With Amazon probe, EU takes cue from ‘hipster antitrust’ movement
The European Union’s antitrust cop has taken an aggressive lead in regulating U.S. tech giants in recent years. But with its latest query into Amazon.com Inc., the EU is echoing the views of a 29-year-old legal scholar across the Atlantic.
EU Competition Commissioner Margrethe Vestager said Wednesday that her department had begun a preliminary probe into whether data that the e-commerce giant collects from retailers that sell on its site gives Amazon an edge in marketing its own products to customers and squeezing out more sales as a result.
Vestager said the EU was looking into the issue because it came up in a broad e-commerce sector investigation concluded last year, but also because “this is also what a lot of people are talking about by now, so we do the follow-up.”
And to a large degree, Lina Khan, an academic fellow at Columbia University Law School, helped shape that debate.
As a student at Yale Law School, Khan wrote a paper for the Yale Law Journal called “Amazon’s Antitrust Paradox,” which argues that the current antitrust enforcement framework is ill-equipped to tackle Amazon’s dominance and the potential harm it poses to competition. Her work was cited by the head of the Justice Department’s antitrust division, Makan Delrahim, in a speech in April as an example of fresh thinking on digital platforms.

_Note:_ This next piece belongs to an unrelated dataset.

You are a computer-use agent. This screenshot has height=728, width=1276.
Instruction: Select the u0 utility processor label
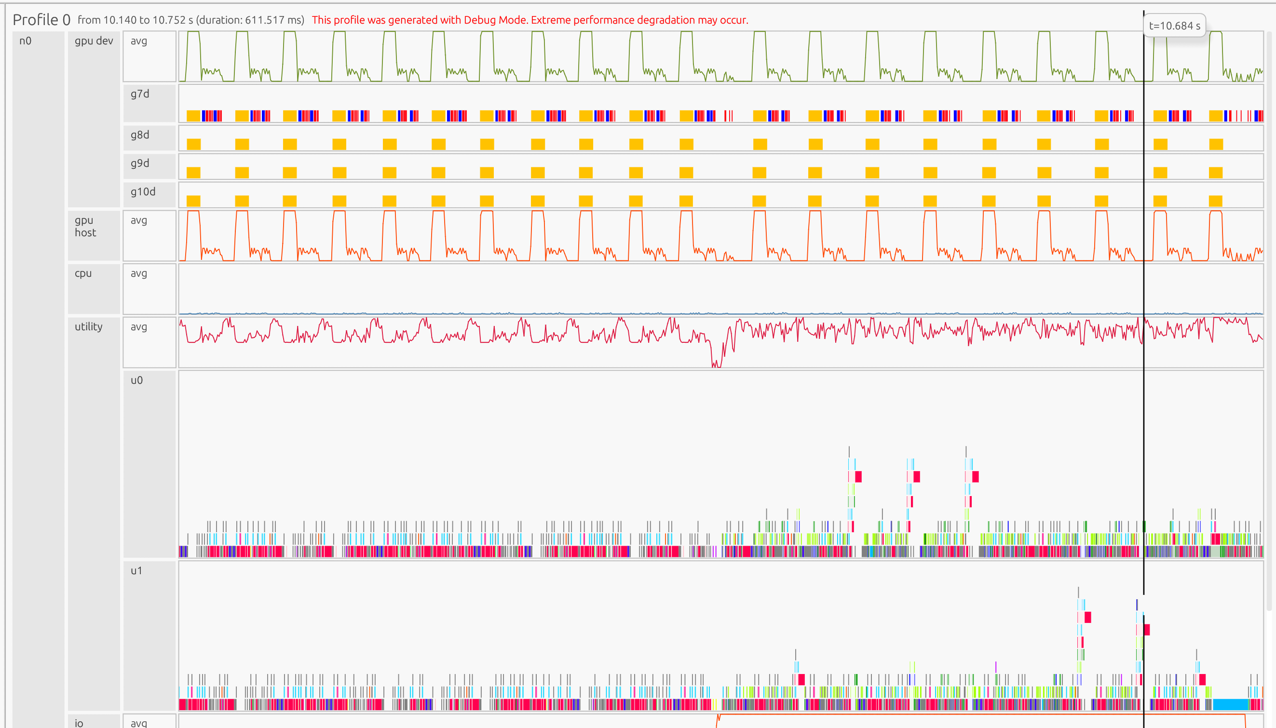click(x=137, y=381)
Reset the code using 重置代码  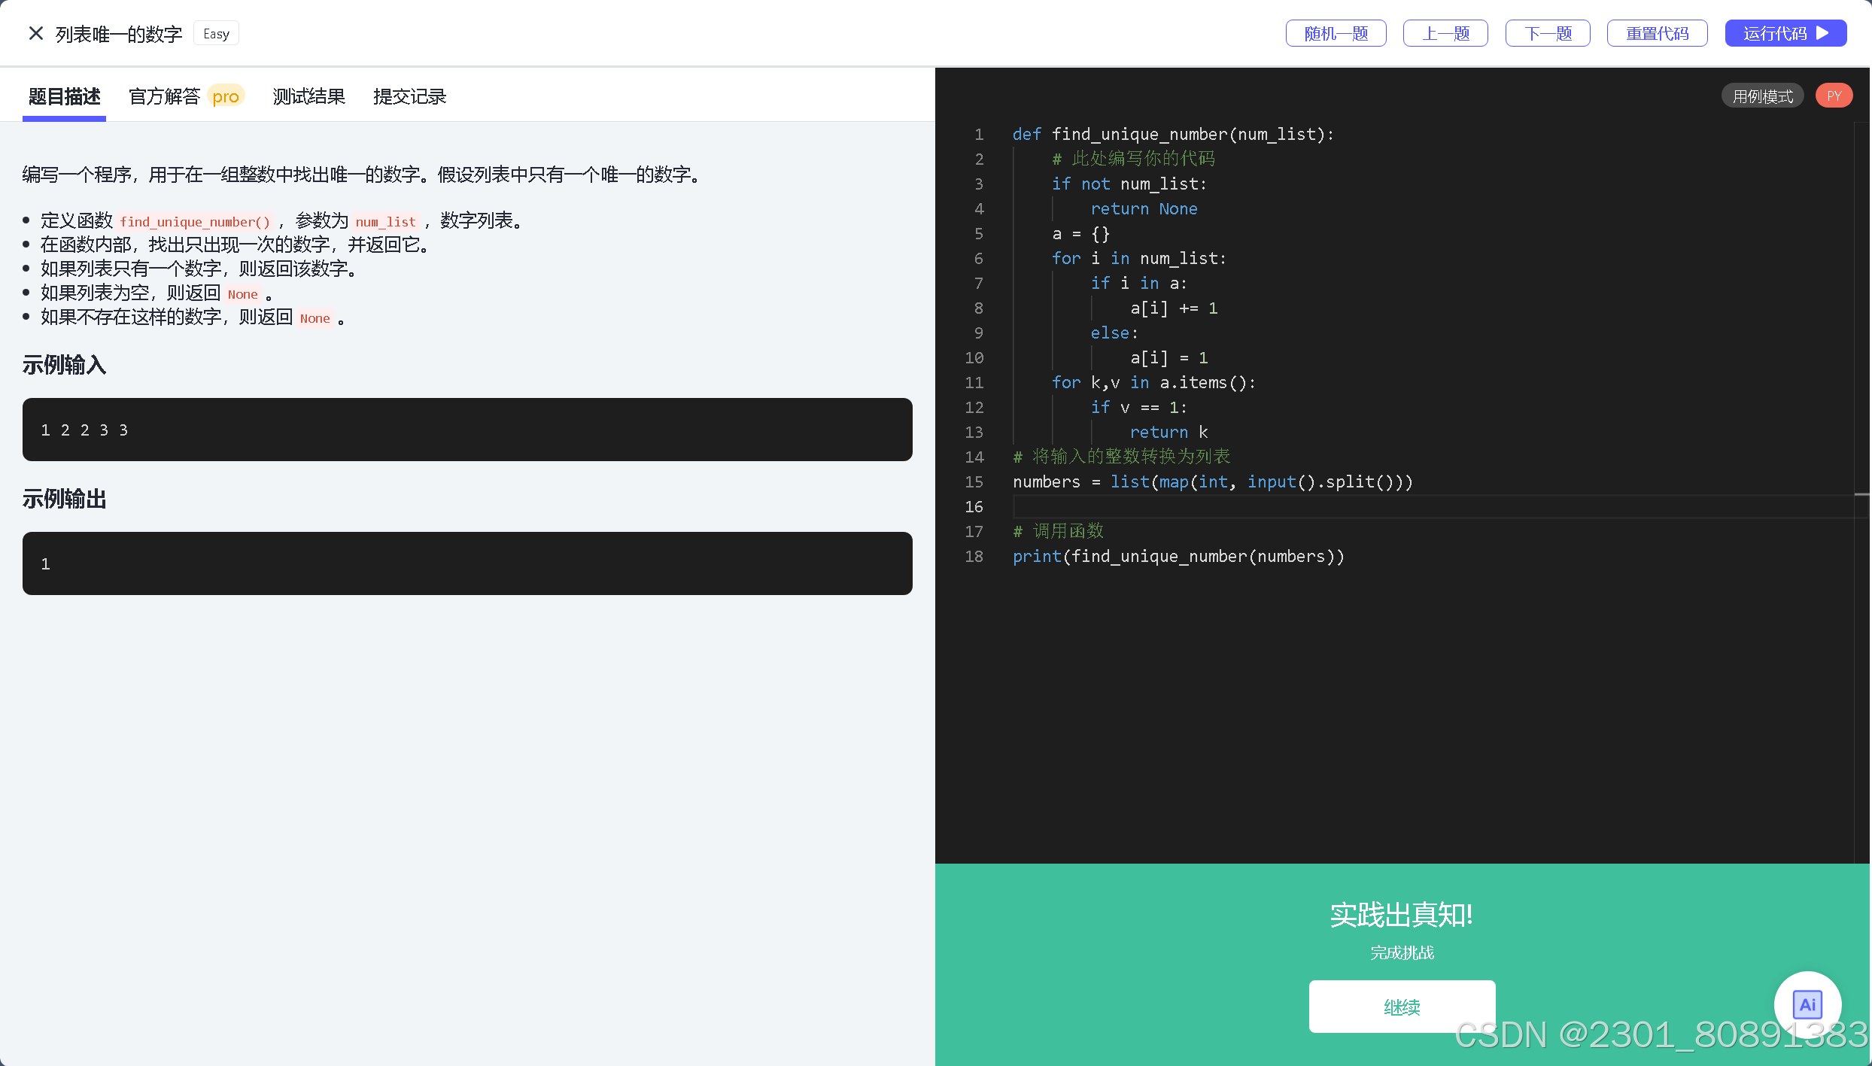pos(1657,33)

Khan has highlighted what the EU cited Wednesday as a preliminary concern: that Amazon can exploit information it collects about third-party sellers to better compete against them. At a press conference in Brussels, Vestager noted Amazon’s dual role as a platform for retailers to sell their goods as well as a merchant in its own right. That position makes Amazon privy to data about the customers of retailers it competes with.
“The question here is about the data” Amazon collects from smaller merchants on its site, Vestager said. “Do you then also use this data to do your own calculations, as to what is the new big thing, what is it that people want, what kind of offers do they like to receive, what makes them buy things? That has made us start a preliminary” investigation, she said.
Khan’s ideas on Amazon fit into a broader movement, dubbed “hipster antitrust.” That movement is led by a small group of policy wonks who are encouraging tougher competition enforcement by the U.S. government and looking to return antitrust policy to its early 20th century roots — when regulators went after monopolies in railroads and oil — to take on new corporate giants, particularly in the tech sector.
Similar to Vestager’s concerns, Khan says Amazon’s current business structure presents a conflict of interest that stems from how it competes with the same companies that depend on its platform to reach consumers. That dynamic allows Amazon to solidify dominance and thwart competition, she said.
“Amazon uses its marketplace as a petri dish to identify which independent sellers’ goods are doing well and then rolls out direct replicas,” Khan said in an interview Wednesday. That lets Amazon appropriate rewards from the risks that independent sellers take on, she added.
In a forthcoming paper in the Columbia Law Review, Khan argues for separating Amazon’s business of selling its own products and its business as a platform used by other retailers. Such a structural fix isn’t radical, she insists, and has been used in other industries.
“We should recover this principle for dominant tech platforms that serve as critical intermediaries,” she said.
The hipster antitrust movement is resonating due to the dominance of technology firms and evidence that markets are more concentrated and less competitive, said Maurice Stucke, a law professor at the University of Tennessee, who has written about big data and competition policy.
“You see this evolution in thinking around how data can provide a competitive advantage,” said Stucke.
While Vestager and the EU in general have long taken a more aggressive approach to regulating data and tech companies more broadly, Washington is also starting to wonder if it should take a fresh look at how it defines competition and antitrust. The new chairman of the Federal Trade Commission, Joe Simons, has said one of his key goals is to examine the online economy and whether tech giants such as Google, Facebook and Amazon are undermining competition.
The debate surrounding antitrust scrutiny for Amazon has also picked up steam because the company has come under fire in recent months from U.S. President Trump, who has accused the company of crushing small businesses, violating anti-monopoly laws, dodging taxes and taking advantage of the U.S. Postal Service.
On the opposite end of the political spectrum, Sen. Bernie Sanders (I-Vt.) has taken aim at the e-commerce giant for underpaying its warehouse workers and treating them poorly.
Amazon has said Sanders has made “inaccurate and misleading accusations” about wages and benefits and has said the Postal Service makes money from its packages because the company does most of the processing itself.
Amazon has already been in the powerful EU antitrust regulator’s crosshairs, but has so far come out relatively unscathed.
The EU ordered the Seattle-based company in 2017 to repay Luxembourg 250 million euros ($294 million at the time) in allegedly unpaid taxes, a pittance compared to the 13 billion euros the regulator ordered Apple Inc. to pay back. Amazon also escaped fines in a 2016 EU settlement over e-book contracts with publishers.
By contrast, search powerhouse Google has been mired in antitrust investigations in Europe for almost 10 years and has been hit with record fines of 4.3 billion euros.
Drozdiak and McLaughlin write for Bloomberg.